No Nitrofish is not Kenco - I like Nitrofish


----------



## Innes (Jan 13, 2003)

Oh and Nitro posts on that site


----------



## pcrose (Mar 9, 2003)

sweet I like my title, thanks mike!


----------



## bobme (Feb 17, 2003)

pcrose said:


> sweet I like my title, thanks mike!


 do you love the naner man?


----------



## nitrofish (Jan 14, 2003)

Lahot said:


> Xenon said:
> 
> 
> > nitrofish said:
> ...


 yea and it wasn't very positive either, I was just courious if he still sold fish. and hey, how did you know, lol. I was ready to post my pasword so everyone can mess around with my account, but the password is the same as all my other passwords :sad: and I can't figure out how to change it. I someone knows how to change it, the accouts your to mess with.


----------



## nitrofish (Jan 14, 2003)

Innes said:


> Oh and Nitro posts on that site


 ya I know, that sites a joke, but your posts are still on page one innes and judazzz :rasp: .

ill be p-furys most generous.


----------



## nitrofish (Jan 14, 2003)

innes and judazz at kenco's piranha board


----------



## thePACK (Jan 3, 2003)

pcrose said:


> sweet I like my title, thanks mike!


 no one gave that title ..thats just one of the levels


----------



## Ms_Nattereri (Jan 11, 2003)

nitrofish said:


> Innes said:
> 
> 
> > Oh and Nitro posts on that site
> ...


 No offense to anyone that likes that site...but it looks like it was put together cheaply.

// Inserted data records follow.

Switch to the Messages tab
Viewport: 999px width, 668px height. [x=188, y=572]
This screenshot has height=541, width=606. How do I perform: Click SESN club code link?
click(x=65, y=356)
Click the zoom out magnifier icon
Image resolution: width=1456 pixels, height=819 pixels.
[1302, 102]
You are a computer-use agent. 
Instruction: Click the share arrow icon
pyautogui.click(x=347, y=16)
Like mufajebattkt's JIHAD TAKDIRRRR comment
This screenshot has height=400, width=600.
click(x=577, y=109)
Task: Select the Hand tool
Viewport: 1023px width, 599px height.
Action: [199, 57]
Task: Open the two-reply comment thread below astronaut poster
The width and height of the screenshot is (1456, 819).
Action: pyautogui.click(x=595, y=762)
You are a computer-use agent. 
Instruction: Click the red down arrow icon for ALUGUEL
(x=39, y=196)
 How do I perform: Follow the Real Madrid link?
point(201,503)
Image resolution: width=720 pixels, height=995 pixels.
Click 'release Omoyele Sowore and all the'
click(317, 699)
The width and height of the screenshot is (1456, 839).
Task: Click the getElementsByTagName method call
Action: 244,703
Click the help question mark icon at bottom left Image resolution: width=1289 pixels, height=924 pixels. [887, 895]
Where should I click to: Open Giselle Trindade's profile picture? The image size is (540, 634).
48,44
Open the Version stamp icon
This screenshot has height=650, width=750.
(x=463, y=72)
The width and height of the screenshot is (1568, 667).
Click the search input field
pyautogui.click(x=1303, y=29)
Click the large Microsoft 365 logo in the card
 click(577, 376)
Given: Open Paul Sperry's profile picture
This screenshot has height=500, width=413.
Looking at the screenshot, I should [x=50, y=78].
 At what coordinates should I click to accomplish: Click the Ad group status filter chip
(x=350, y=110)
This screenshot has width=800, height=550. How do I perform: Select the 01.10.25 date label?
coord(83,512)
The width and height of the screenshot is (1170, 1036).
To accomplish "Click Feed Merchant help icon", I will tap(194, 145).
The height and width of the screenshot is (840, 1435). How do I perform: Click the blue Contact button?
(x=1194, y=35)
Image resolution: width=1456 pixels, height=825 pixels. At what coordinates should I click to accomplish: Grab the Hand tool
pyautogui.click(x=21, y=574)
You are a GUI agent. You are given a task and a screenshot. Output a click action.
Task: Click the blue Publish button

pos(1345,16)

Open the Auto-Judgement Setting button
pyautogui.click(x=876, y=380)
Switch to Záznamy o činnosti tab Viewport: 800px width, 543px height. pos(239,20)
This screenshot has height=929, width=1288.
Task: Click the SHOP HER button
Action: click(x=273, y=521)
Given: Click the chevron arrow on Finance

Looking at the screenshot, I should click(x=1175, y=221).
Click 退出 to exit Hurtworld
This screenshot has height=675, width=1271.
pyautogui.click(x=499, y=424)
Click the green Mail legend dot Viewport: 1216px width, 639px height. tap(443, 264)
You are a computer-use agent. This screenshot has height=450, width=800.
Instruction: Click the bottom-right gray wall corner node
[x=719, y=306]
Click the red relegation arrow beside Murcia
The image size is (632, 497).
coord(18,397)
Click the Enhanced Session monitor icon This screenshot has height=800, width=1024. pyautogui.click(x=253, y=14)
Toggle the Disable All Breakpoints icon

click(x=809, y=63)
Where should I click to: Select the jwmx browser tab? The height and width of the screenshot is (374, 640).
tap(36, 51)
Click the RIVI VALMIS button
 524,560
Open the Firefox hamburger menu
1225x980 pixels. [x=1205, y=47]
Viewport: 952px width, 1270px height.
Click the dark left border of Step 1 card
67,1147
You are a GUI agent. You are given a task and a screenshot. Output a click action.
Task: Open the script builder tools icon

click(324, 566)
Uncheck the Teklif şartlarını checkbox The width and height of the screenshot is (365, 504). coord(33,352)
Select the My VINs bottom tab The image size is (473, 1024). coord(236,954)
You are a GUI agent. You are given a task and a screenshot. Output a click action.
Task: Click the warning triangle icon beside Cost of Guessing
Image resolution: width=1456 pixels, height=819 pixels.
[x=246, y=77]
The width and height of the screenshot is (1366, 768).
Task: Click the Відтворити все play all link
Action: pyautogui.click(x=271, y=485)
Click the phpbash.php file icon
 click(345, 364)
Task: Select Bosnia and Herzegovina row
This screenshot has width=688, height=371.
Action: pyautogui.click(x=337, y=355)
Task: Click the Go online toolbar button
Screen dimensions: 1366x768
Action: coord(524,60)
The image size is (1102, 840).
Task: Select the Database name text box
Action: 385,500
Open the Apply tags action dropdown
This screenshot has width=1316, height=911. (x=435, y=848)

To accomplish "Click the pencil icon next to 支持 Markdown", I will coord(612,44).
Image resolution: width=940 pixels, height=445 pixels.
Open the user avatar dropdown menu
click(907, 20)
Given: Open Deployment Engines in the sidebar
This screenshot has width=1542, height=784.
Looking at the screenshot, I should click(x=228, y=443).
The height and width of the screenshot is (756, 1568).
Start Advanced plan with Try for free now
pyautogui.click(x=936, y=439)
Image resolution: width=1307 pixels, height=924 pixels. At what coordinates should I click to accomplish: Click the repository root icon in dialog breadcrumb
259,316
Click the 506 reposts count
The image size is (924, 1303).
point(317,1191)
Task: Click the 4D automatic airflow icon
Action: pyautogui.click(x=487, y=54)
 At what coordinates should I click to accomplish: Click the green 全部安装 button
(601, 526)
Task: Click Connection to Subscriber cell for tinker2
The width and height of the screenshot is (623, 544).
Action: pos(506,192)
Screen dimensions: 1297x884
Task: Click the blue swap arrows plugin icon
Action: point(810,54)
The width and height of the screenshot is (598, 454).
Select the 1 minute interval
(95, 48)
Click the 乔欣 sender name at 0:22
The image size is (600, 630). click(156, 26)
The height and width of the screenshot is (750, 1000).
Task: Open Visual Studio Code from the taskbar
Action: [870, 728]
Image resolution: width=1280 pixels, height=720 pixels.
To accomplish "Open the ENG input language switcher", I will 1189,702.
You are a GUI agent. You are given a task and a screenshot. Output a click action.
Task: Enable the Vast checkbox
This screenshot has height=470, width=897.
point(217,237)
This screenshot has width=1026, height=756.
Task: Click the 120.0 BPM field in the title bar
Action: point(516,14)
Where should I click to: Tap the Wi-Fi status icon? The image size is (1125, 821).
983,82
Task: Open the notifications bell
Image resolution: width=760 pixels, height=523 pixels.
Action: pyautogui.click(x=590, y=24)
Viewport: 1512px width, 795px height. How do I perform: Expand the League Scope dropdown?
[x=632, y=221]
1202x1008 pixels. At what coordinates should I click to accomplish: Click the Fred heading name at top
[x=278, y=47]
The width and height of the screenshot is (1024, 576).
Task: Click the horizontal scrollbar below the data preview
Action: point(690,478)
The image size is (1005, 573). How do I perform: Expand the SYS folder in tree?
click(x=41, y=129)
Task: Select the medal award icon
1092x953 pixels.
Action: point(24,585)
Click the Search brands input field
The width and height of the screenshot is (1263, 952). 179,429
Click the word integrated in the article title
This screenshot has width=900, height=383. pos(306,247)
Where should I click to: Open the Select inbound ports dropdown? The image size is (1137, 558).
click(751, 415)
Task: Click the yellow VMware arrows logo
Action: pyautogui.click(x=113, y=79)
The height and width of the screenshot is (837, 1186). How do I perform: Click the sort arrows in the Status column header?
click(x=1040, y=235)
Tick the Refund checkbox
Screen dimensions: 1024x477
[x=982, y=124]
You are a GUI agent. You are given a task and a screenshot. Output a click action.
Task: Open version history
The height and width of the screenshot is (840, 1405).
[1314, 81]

Judazzz your avatar is a classic!


----------



## Xenon (Nov 15, 2002)

thoroughbred said:


> listen god damnit i can spell probably better than most of the people on here its just that i type with 2 fingers so i go kinda fast and damnit im not at work so i dont care about goin through what i just wrote cause most of u know what the hell i mean if i misspell a word


 Here, you forgot something from this post:

....,..,.,,,.,,,...


----------



## Alexraptor (Jan 30, 2003)

hrrrm where is the most seductive person? lol


----------



## Xenon (Nov 15, 2002)

Markosaur said:


> hrrrm where is the most seductive person? lol


 Nate.


----------



## Innes (Jan 13, 2003)

nitrofish said:


> innes and judazz at kenco's piranha board










back in the day









I guess my advice is much the same, but my take on the differant sites it totally changed now


----------



## thePACK (Jan 3, 2003)

Xenon said:


> Markosaur said:
> 
> 
> > hrrrm where is the most seductive person? lol
> ...










classic


----------



## Judazzz (Jan 13, 2003)

Ms_Nattereri said:


> nitrofish said:
> 
> 
> > Innes said:
> ...


I asked Kenco to remove my posts, but he told me to go f myself, so I guess I'll be tainted forever... :sad:










Karen, that avatar is sweet, eh :nod:


----------



## Judazzz (Jan 13, 2003)

btw: Mike forgot one person in his list:

GROSSE GURKE - most ancient


----------



## Innes (Jan 13, 2003)

Judazzz said:


> Ms_Nattereri said:
> 
> 
> > nitrofish said:
> ...


 yeah, I want my posts removed also - do you think he would?


----------



## Judazzz (Jan 13, 2003)

Innes said:


> Judazzz said:
> 
> 
> > Ms_Nattereri said:
> ...


 Since he kicked you out, I think he'd be more than happy to remove your contribution to KenCo...


----------



## Innes (Jan 13, 2003)

he didnt kick me out, I persuaded him to ban me by the content of my posts - lol


----------



## Ms_Nattereri (Jan 11, 2003)

Judazzz said:


> Ms_Nattereri said:
> 
> 
> > nitrofish said:
> ...


 Hey its back!! I was starting to miss the ol' Itchy and Scratchy hammering duel!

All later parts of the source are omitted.